Barnier himself tweeted on Wednesday that he was “working for an orderly Brexit” - Brussels-speak for averting a collapse of talks that could see Britain, and EU businesses and citizens, plunged into legal limbo on Brexit Day next March 29.
One diplomat involved in Brexit talks said his confidence that a deal was in the offing had started to recede. “I am less optimistic now,” he said. “I’m not so sure any more.”
And in a reminder that May’s potential difficulties in securing a parliamentary majority for any deal she can strike with Brussels could trigger what the EU has labelled a “catastrophe”, a senior official working for European Commission President Jean-Claude Juncker briefed ambassadors from the other 27 members on plans to deal with an abrupt British departure.
Diplomats and officials said Wednesday’s discussions were a sign of determination to cope with a “hard Brexit” if Britain refuses to accept EU terms, but views were mixed on whether it signalled a greater degree of urgency or fears of a no-deal.
“There’s a wish not to rock the boat with too much ‘no deal’ posturing,” one EU diplomat said. “It’s simply a calendar issue - if we want to be sure we’re prepared, we need to move forward.”
EU leaders at a summit last week in Salzburg shot down a proposal May agreed with her cabinet at her Chequers residence in July, whereby British goods would be treated like EU produce inside the bloc without being bound by EU legislation on how they are made.
While EU negotiators had not expected May to compromise on that plan ahead of her Conservative Party conference starting on Sunday, her tough tone in defence of “Chequers” - despite sharp opposition to it within her own party - has worried the EU.
“She’s still in her Chequers bunker,” one senior EU official said. “She needs to shift — but it’s not clear that she can.”
Labour leader Jeremy Corbyn, who will meet Barnier in Brussels on Thursday, said on the final day of his conference on Wednesday that the party would vote to block an EU deal based on Chequers.
Facing rebellion among Conservatives who say it binds Britain too much to EU rules, and opposition from those who want to keep even closer ties to the bloc or to stop Brexit, May’s room for manoeuvre is limited, raising risks of an upset.
“There has been no progress for a while now in Brexit talks and the worry over a no-deal scenario is growing,” said one EU diplomat involved in the negotiating process in Brussels.
“There is very little time left and I am not sure at all that a political agreement will emerge. Salzburg was meant to bring political positions closer, not to hype up rhetoric that seems to be ruling out chances for an agreement.”

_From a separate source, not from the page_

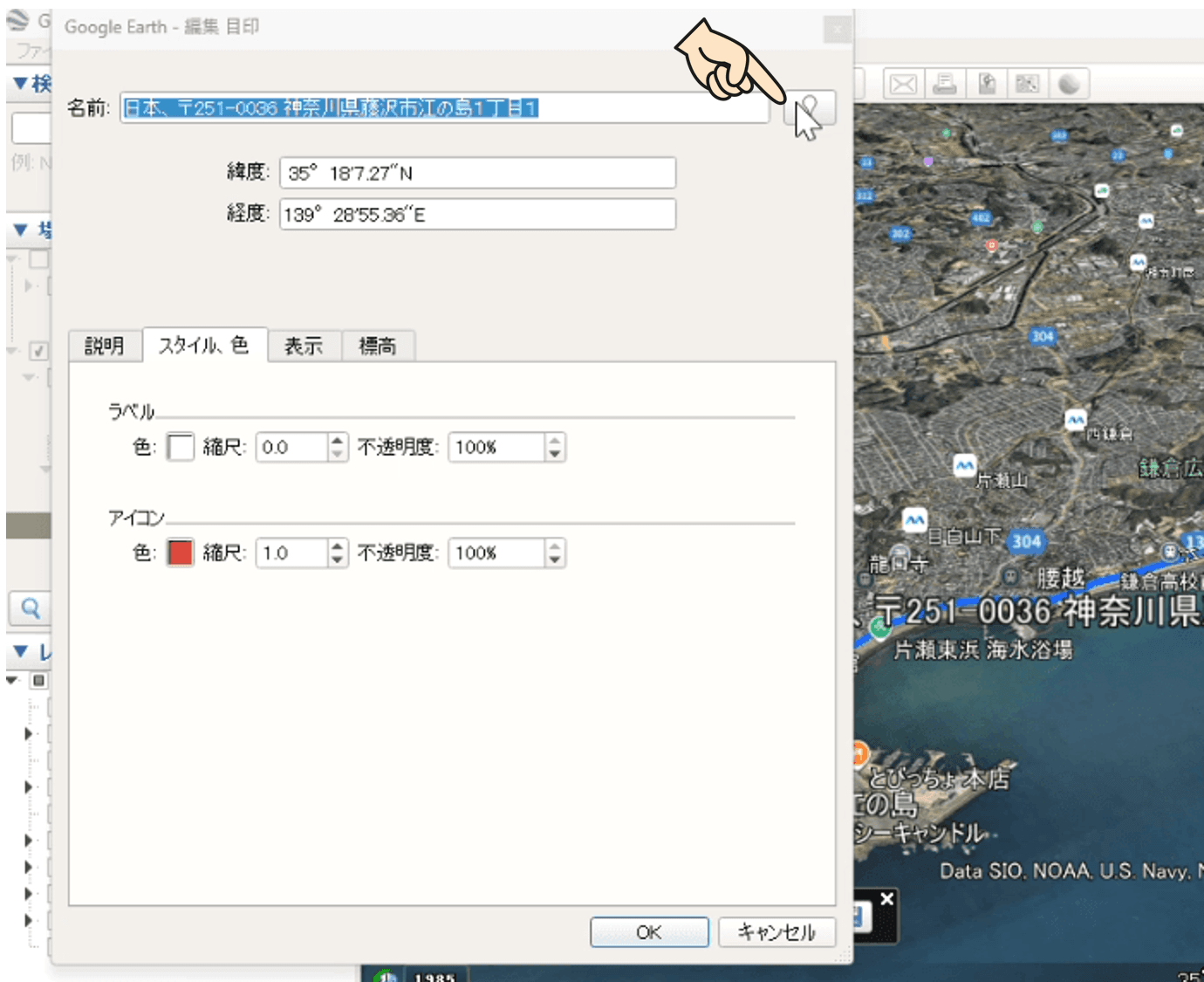
Task: Tick the empty checkbox in places panel
Action: (39, 259)
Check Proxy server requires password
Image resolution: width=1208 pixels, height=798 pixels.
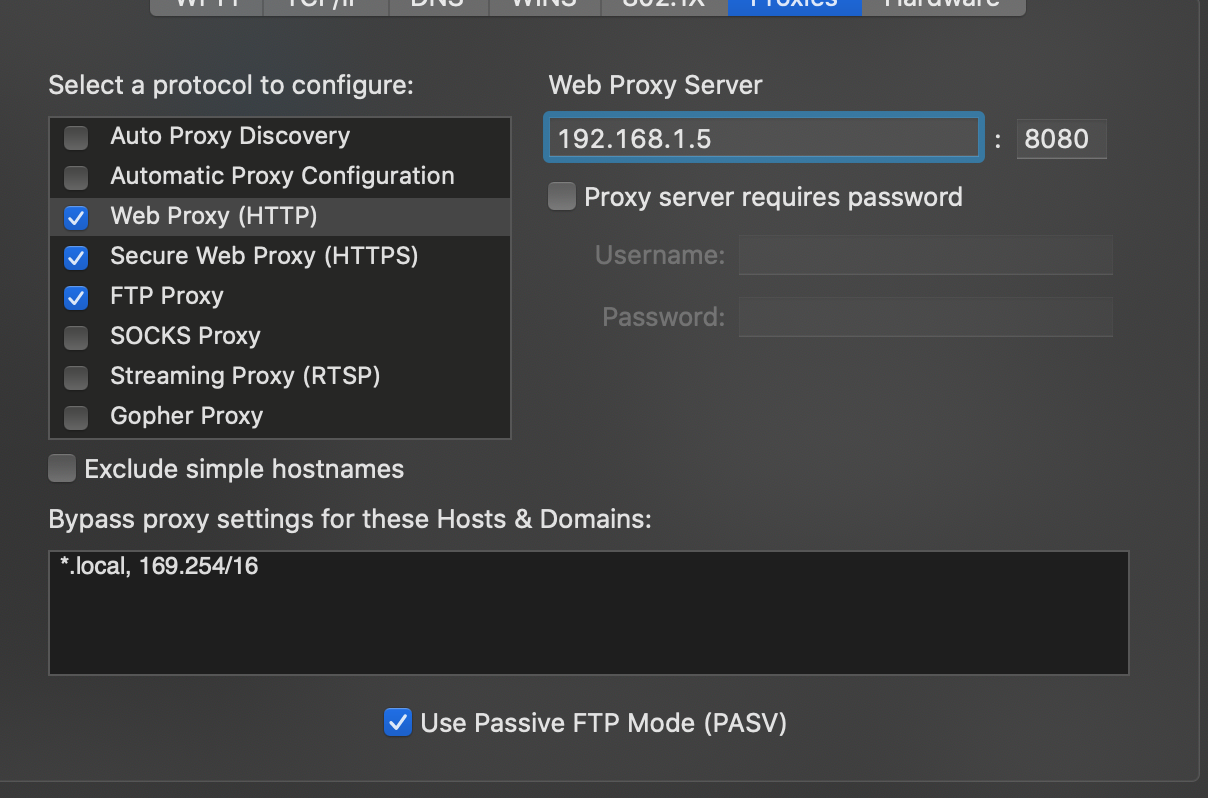[x=561, y=196]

Watching the British political debate - including talk of a snap election or even a new Brexit referendum - another diplomat said there was growing unease in Brussels that May would be unable to get unpalatable compromises over Northern Ireland’s borders and UK trade access to the EU through parliament.
“The EU side always tends to think the rational solution will eventually prevail,” the diplomat said. “We may be underestimating the fervour looming in their parliament.
“They may well choose to go without a deal in the end.”